## Exercise passage:
Tobacco Money Could Give Boost To Research In The Life Sciences
David Nicklaus
Of the Post-Dispatch Staff

Missouri's Legislature, which couldn't agree this year on how to spend the state's $6.7 billion share of the national tobacco settlement, is likely to face even more demands for the money next year.

A few business and academic leaders, spurred by an innovative Michigan program, are beginning to put together proposals for a $1 billion life-sciences research and development fund. Proponents say such a fund would fulfill the spirit of the settlement by providing money for cancer research and other projects that would improve Missourians' quality of life. It also would boost the state's economy by helping turn academic researchers into entrepreneurs.

The idea of an R&D fund may have to compete with such perennial needs as roads and schools, and with a strong feeling that the money should be used for health care and anti-tobacco education.

This spring, the Legislature failed to pass a bill setting up a tobacco trust fund. The Missouri Senate wanted no strings attached to the money, while the House wanted to set aside some of it for health-care and a smoking-prevention program. Many states are spending the money on health care, but others are using theirs for other purposes. The settlement does not say how the states should spend their money.

In Michigan, meanwhile, Gov. John Engler and the Legislature were setting aside $1 billion for life-sciences research at three universities and a new research institute set up by the founder of Amway Corp. Michigan won $8.1 billion from the tobacco companies.

The Michigan R&D fund amounts to $50 million a year for 20 years. Ten percent of that would be used to finance startup companies that would commercialize technologies developed in the state's labs.

Richard Fleming, president of the St. Louis Regional Commerce & Growth Association, mentioned the Michigan program at a recent venture-capital conference sponsored by Missouri Gov. Mel Carnahan. "In economic development, you steal good ideas, and that is one worth taking a look at," he said.

"I've had an informal conversation with Gov. Carnahan, and I would say he was intrigued with the idea," Fleming said Tuesday.

Independently of Fleming's interest in the Michigan plan, the University of Missouri is crafting a proposal to use $1 billion of the tobacco settlement for cancer research, treatment and prevention. Jack Burns, vice provost for research, said the university would spend the money across the state, especially at its medical schools in Columbia and Kansas City.

Burns said the proposal would definitely include money for commercialization of technology.

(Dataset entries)

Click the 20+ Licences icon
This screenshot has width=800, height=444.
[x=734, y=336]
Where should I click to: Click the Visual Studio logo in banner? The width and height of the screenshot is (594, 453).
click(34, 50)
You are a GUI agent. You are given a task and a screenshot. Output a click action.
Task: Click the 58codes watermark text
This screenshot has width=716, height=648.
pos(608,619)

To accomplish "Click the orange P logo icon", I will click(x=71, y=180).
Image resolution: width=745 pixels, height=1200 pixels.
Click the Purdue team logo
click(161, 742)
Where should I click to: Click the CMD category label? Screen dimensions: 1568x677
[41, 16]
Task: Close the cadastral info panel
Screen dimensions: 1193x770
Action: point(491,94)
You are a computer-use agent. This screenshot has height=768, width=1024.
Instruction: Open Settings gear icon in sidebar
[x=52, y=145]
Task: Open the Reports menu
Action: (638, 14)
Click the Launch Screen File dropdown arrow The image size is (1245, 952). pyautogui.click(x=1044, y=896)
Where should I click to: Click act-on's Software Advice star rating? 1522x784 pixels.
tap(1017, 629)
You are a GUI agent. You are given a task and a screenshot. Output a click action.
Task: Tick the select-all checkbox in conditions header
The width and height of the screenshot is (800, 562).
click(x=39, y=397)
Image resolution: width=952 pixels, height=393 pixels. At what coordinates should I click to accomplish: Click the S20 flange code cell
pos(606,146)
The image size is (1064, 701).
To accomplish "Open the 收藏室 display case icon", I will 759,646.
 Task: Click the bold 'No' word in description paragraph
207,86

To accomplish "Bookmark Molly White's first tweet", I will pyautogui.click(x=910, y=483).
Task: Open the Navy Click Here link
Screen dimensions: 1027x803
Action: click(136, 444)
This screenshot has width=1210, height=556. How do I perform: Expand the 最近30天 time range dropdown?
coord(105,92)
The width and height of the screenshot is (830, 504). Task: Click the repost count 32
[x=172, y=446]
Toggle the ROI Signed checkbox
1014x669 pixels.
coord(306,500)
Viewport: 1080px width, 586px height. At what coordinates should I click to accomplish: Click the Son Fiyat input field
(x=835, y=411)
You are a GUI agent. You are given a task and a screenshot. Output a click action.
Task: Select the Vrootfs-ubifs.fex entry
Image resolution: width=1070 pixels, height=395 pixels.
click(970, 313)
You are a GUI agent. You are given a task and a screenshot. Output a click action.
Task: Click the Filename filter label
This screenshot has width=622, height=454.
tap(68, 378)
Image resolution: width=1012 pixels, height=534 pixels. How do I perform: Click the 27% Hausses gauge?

## Work order 1:
In the tobacco-settlement article, how much money did Michigan win from the tobacco companies?
## Work order 2:
Repeat the stretch of the tobacco-settlement article from "Tobacco Money Could" through "money next year.".
Rely only on the tobacco-settlement article for what follows.

## Response 1:
$8.1 billion.

## Response 2:
Tobacco Money Could Give Boost To Research In The Life Sciences
David Nicklaus
Of the Post-Dispatch Staff

Missouri's Legislature, which couldn't agree this year on how to spend the state's $6.7 billion share of the national tobacco settlement, is likely to face even more demands for the money next year.